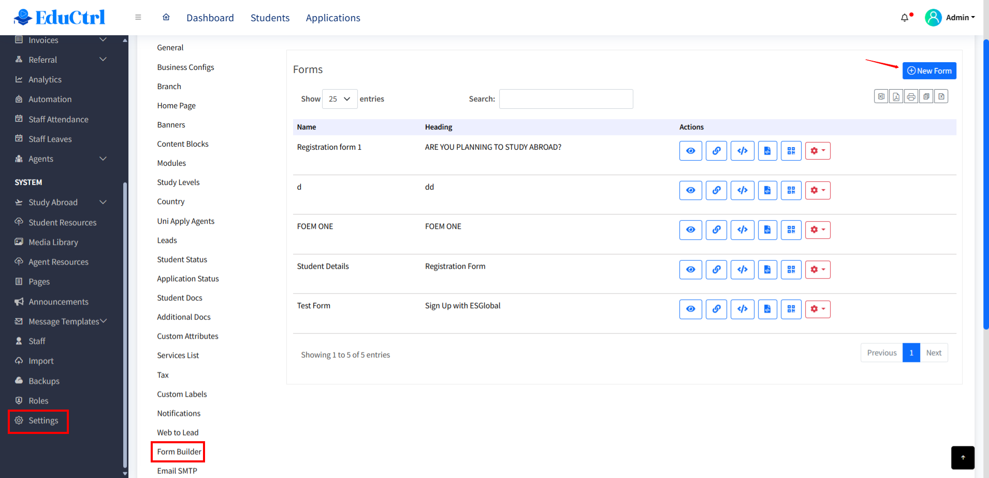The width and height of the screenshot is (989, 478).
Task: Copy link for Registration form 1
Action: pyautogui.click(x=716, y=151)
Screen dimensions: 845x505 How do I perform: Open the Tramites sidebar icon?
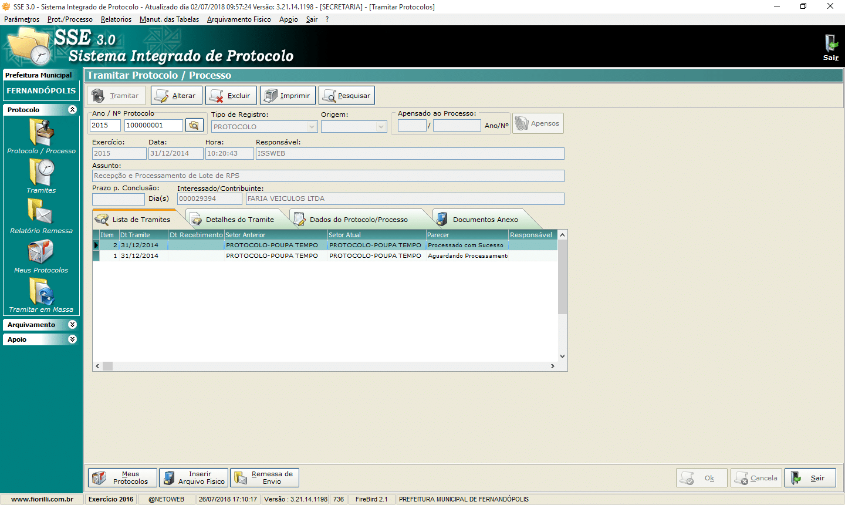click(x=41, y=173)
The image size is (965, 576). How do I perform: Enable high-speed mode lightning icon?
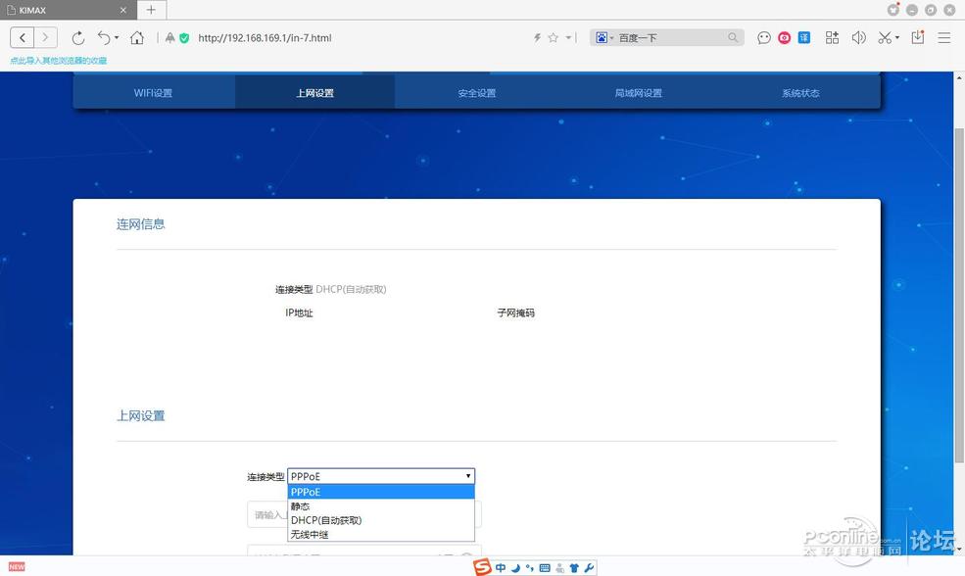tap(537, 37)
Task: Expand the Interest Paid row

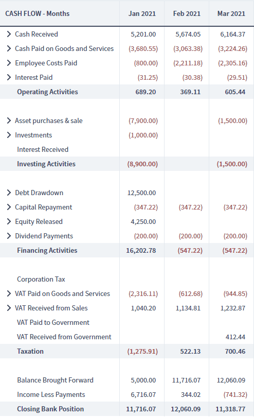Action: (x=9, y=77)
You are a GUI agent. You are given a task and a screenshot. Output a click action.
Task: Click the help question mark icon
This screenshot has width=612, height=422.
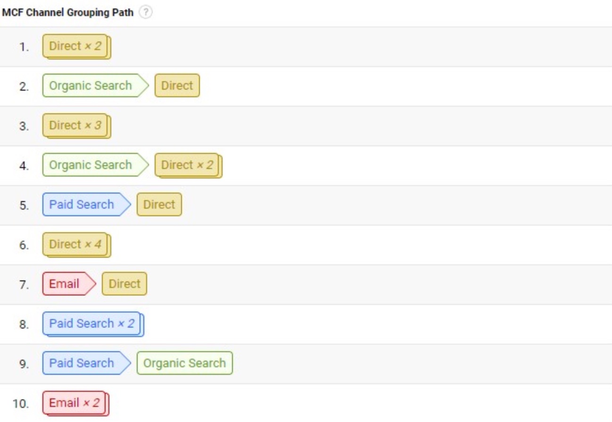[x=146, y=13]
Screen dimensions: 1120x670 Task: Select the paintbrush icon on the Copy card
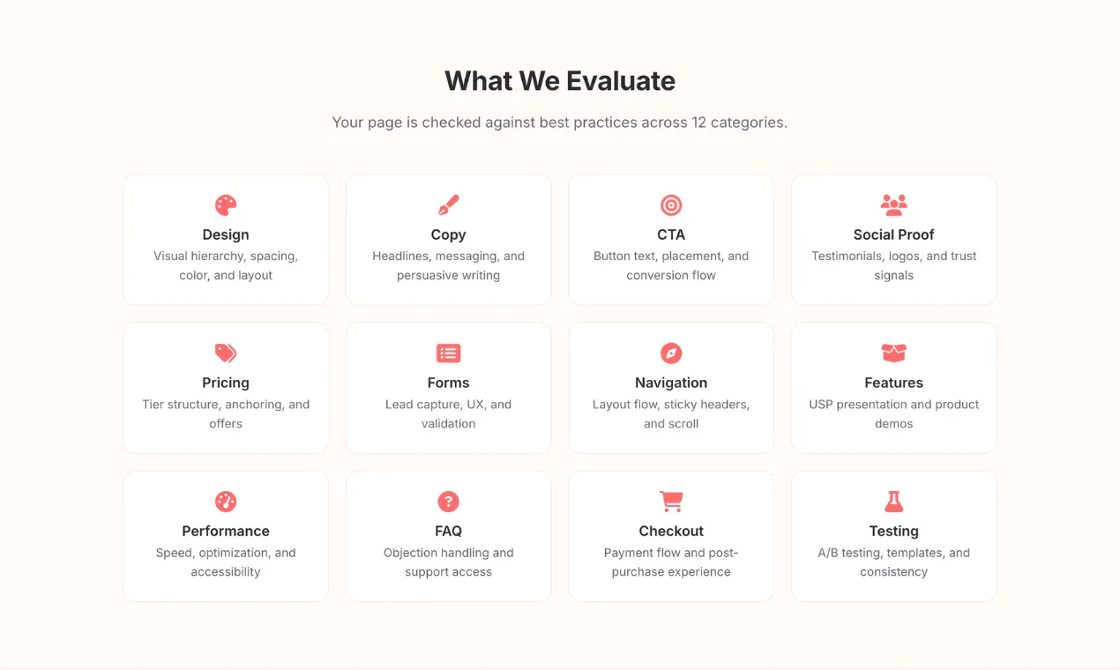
+-------+
Nothing but the lines from the one containing "Screen dimensions: 845x505" through the last line of the listing should be copied, each word for word and without pictures.

Screen dimensions: 845x505 How do I perform: Open the Tramites sidebar icon?
click(x=41, y=173)
The image size is (965, 576). How do I perform: Enable high-speed mode lightning icon?
tap(537, 37)
Task: Expand the Interest Paid row

Action: (x=9, y=77)
You are a GUI agent. You are given a task and a screenshot. Output a click action.
Task: Click the help question mark icon
This screenshot has width=612, height=422.
[x=146, y=13]
Screen dimensions: 1120x670 Task: Select the paintbrush icon on the Copy card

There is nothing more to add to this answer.